Before he did it, that stat line had been achieved three times in NBA history, according to Stathead: by a 23-year-old Joel Embiid, a 27-year-old Kareem Abdul-Jabbar and a 33-year-old Abdul-Jabbar.
Here’s your daily reminder that the Spurs rookie is only 20.
He just did something in his 60th NBA game that only two other players have ever done in their entire careers.
And here’s the thing… that’s happening all of the time. Don’t believe me?
Follow me on a guided tour of the last month of Wembanyama’s rookie season:
On March 3, Wembanyama finished a win over the Indiana Pacers with 31 points, 12 rebounds, six assists and six blocks. In other words, he had a slightly worse version of the game he had on Sunday. The total list of players who have ever done that? Embiid (twice), Abdul-Jabbar (10 times), David Robinson (five times), Hakeem Olajuwon (three times), Karl-Anthony Towns, Anthony Davis and Charles Barkley.
On Feb. 29, Wembanyama finished a victory over the Oklahoma City Thunder with seven assists, five 3-pointers and five blocks. Nobody’s done that. Ever. In all of recorded basketball history, the first person to reach those specific milestones in a single game did so without being able to casually drink. There are only even three other members of the five-five-five club: Robert Horry, Walt Williams and Donte Green.
On Feb. 23, Wembanyama posted a line of 27 points, 10 rebounds, eight assists, five blocks and five steals in a loss against the Los Angeles Lakers. Only one other player has ever done that: a 27-year-old Olajuwon. Let’s also point out that this game was on the second night of a back-to-back. Hey, speaking of which…
On Feb. 22, the first night of that back-to-back, Wembanyama put up 19 points, 13 rebounds, five steals, five blocks and four assists. The full list of players to do that? Olajuwon (five times), Robinson and Jusuf Nurkic. If Wembanyama had finished that game with one more assist, he would have posted back-to-back games with at least five points, rebounds, assists, steals and blocks. That’s relevant because there are only 22 of those games in all of NBA history, and only two players have ever even done it twice in an entire career (Olajuwon and Andrei Kirilenko).

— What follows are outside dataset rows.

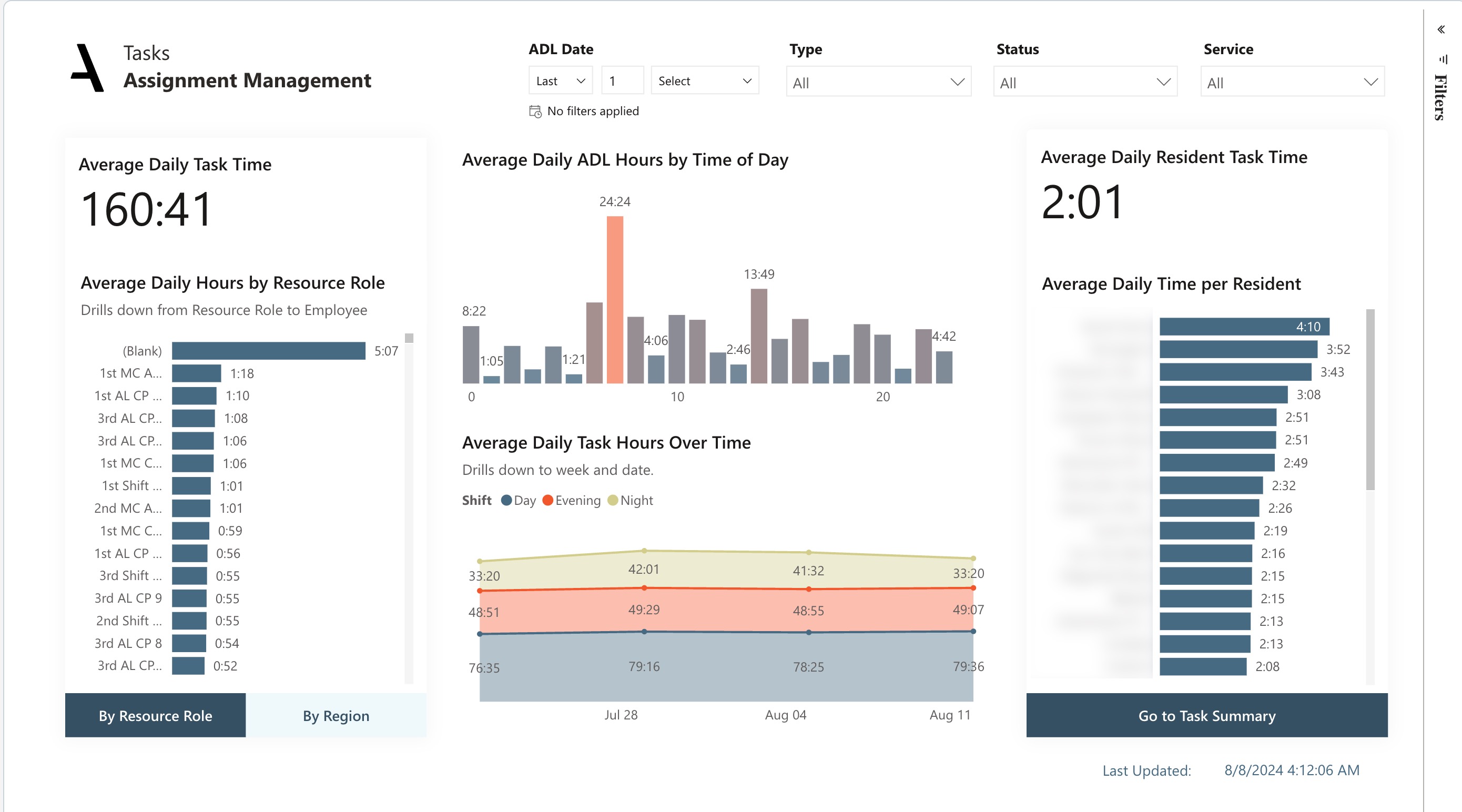
Task: Select the (Blank) resource role bar
Action: pyautogui.click(x=268, y=351)
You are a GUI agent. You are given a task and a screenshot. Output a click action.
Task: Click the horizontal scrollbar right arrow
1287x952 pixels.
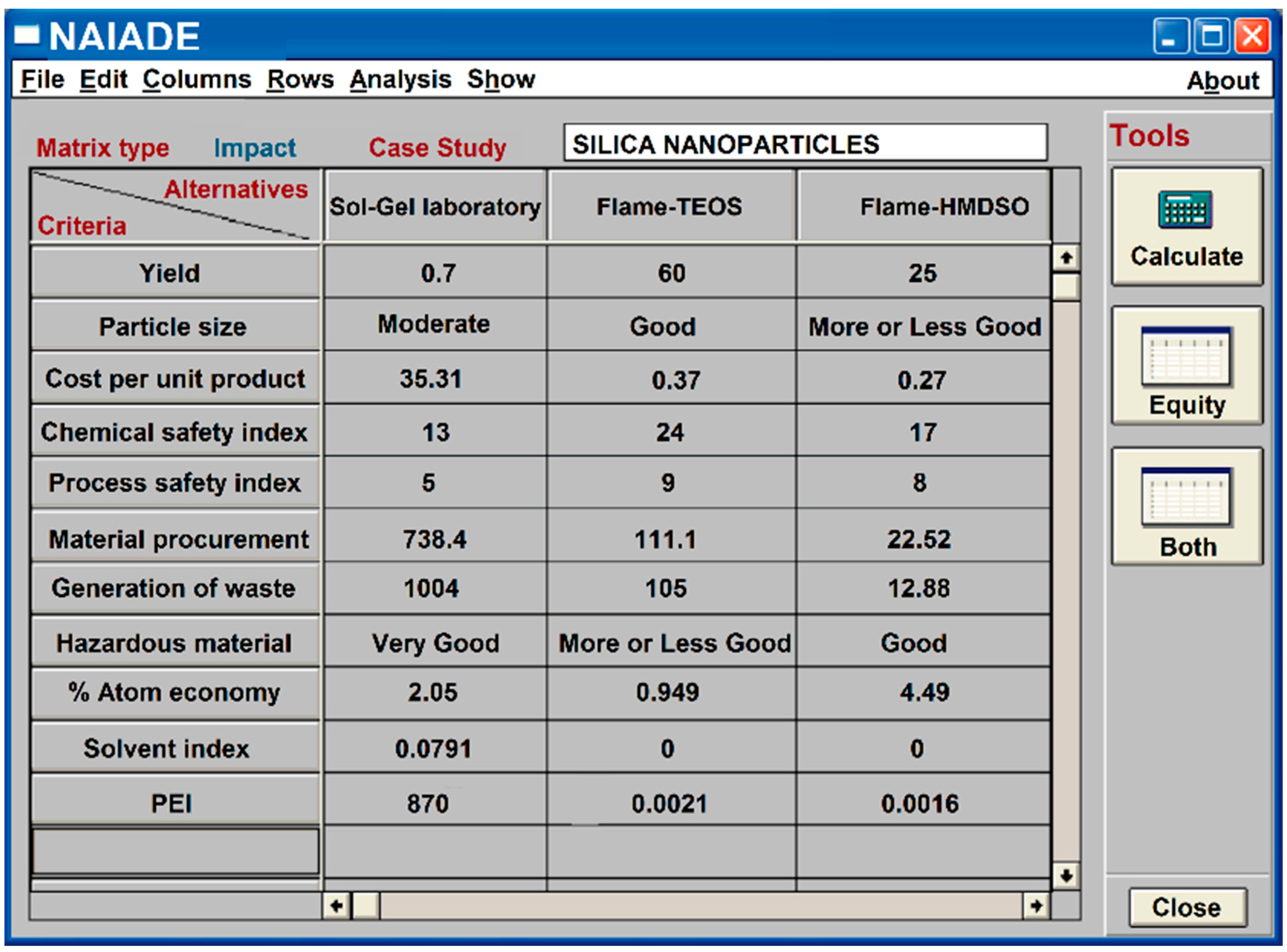pyautogui.click(x=1036, y=906)
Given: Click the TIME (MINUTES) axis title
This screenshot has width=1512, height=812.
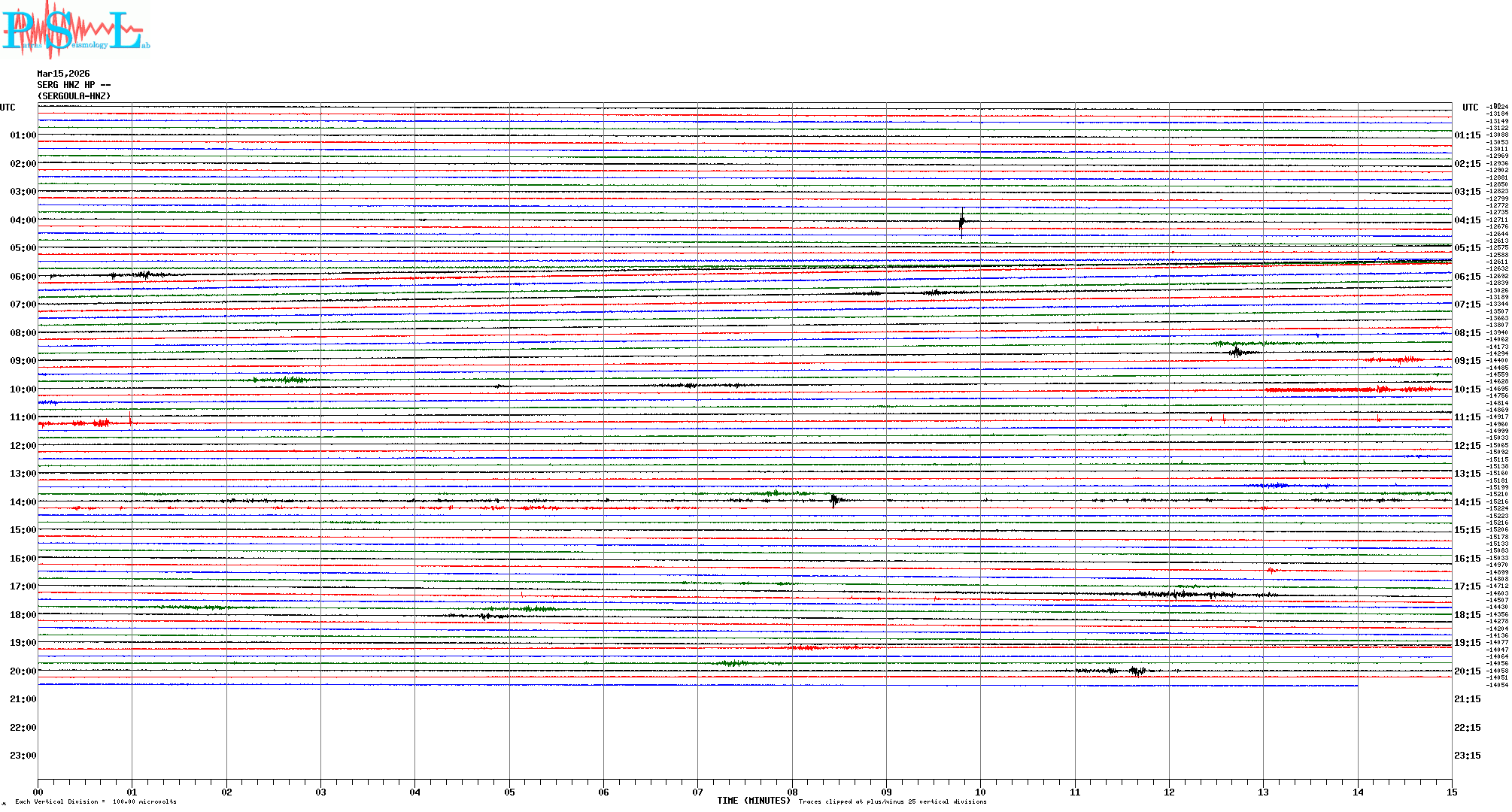Looking at the screenshot, I should pos(754,801).
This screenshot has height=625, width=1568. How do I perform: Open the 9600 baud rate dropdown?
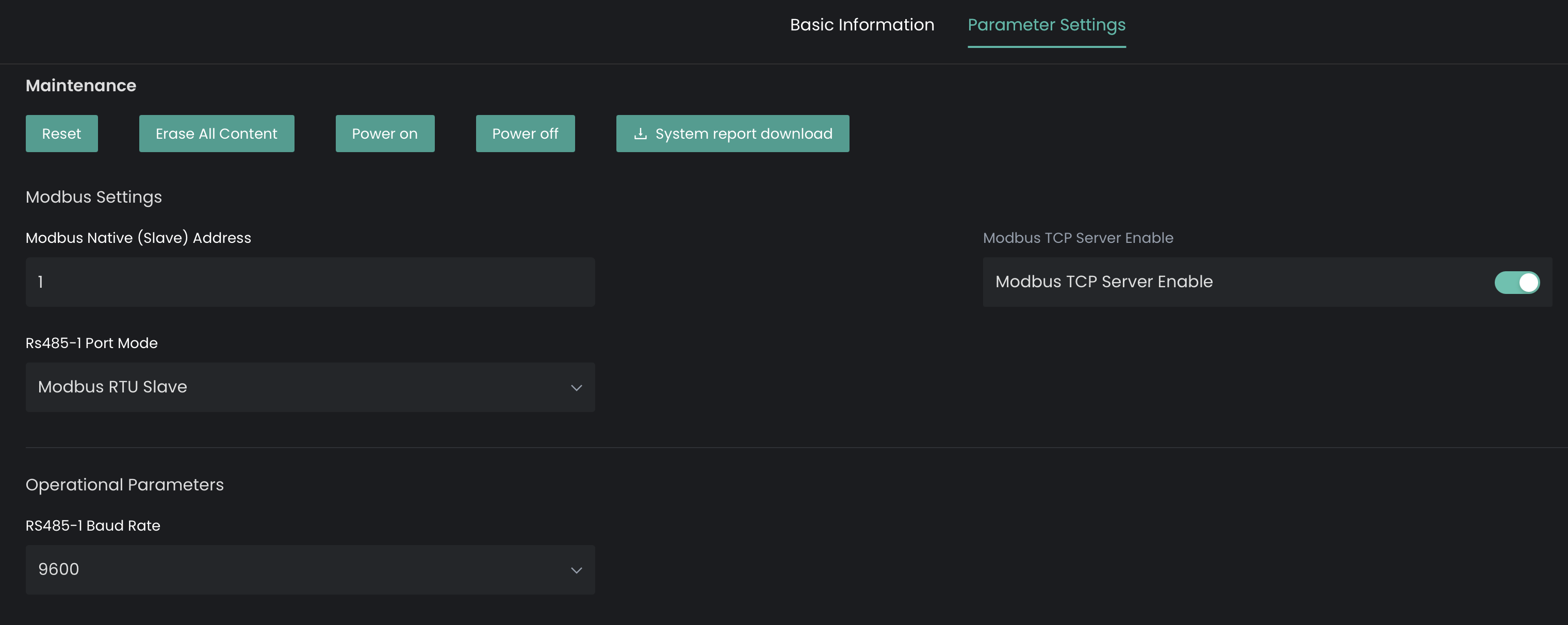[x=310, y=570]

Wembanyama almost became the third in a single back-to-back.
No player besides Wembanyama is on all of the lists we just touched on.
Most of the players we just covered are either in the Hall of Fame or eventually will be.
The nights we’re covering represent some of the high points of their entire career.
And Wembanyama is matching those nights at a younger age than any of them not just within his rookie season, but within a single monthlong stretch of that rookie year.
He’s played 10 games in that span. We just covered half of them.
This story started with the grand question of how often any single basketball player can be expected to make history.
Whether or not Wembanyama does so lately is basically a coin flip.
Typically, a story like this would end with some conclusion about where this going, but the entire point here is that we have no idea where it could be going because we’ve never seen anything like this before.
Wembanyama is making history so often that he’s starting to break it.
There’s no precedent for what is happening here.
We’re witnessing the beginning of a basketball career unlike any we’ve ever seen before.
Whatever reasonable expectation of history can reasonably be applied to a single player, Wembanyama has already exceeded it.